Role of architecture on the conformation, rheology, and orientation behavior of linear, star, and hyperbranched polymer melts. 1. Synthesis and molecular characterization

Polymer architecture plays an important role in the solution, rheological, mechanical and processing behavior. In this series of two papers, we explore the role of branching, especially branch density, on the conformation and rheology of homopolymers. A series of model star-core hyperbranched polystyrenes (HBPS) with branch functionality, f, ranging from approximately 15 to 55, and branch molecular weight M-br of 5, 10, 20, and 50 kg/mol are synthesized and characterized via triple detection SEC3 for the molecular weight, polydispersity, intrinsic viscosity, and radius of gyration. Compared to linear polymers and symmetric stars with three and eight arms of the same total molecular weight, these polymers exhibit considerably lower radius of gyration, Mark-Houwink exponent, and intrinsic viscosity.

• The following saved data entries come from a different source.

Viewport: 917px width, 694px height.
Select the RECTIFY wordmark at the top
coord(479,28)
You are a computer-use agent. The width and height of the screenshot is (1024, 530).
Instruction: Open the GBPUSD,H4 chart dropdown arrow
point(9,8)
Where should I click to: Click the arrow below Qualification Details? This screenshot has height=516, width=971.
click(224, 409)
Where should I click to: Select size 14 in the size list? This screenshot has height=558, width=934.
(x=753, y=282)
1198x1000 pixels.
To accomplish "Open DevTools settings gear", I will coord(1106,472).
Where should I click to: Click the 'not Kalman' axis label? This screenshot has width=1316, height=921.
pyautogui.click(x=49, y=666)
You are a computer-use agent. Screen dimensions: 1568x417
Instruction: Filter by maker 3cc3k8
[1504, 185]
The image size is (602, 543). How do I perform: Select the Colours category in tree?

The hydrodynamic radii of HBPS with the highest branch density (f approximate to 50) are only about half the corresponding values of linear polymers of the same molecular weight, whereas this ratio is equal to 0.8 for symmetric stars. Our measurements suggest that HBPS have a very compact shape, high segmental density, and a starlike architecture. HBPS with branches shorter than the characteristic critical molecular weight exhibit a linear dependence of zero-shear viscosity on molecular weight, suggesting a lack of entanglements, and further indicating the starlike nature of the HBPS. Study of the rheology and flow birefringence of model polystyrenes will be presented in the following publication in this journal.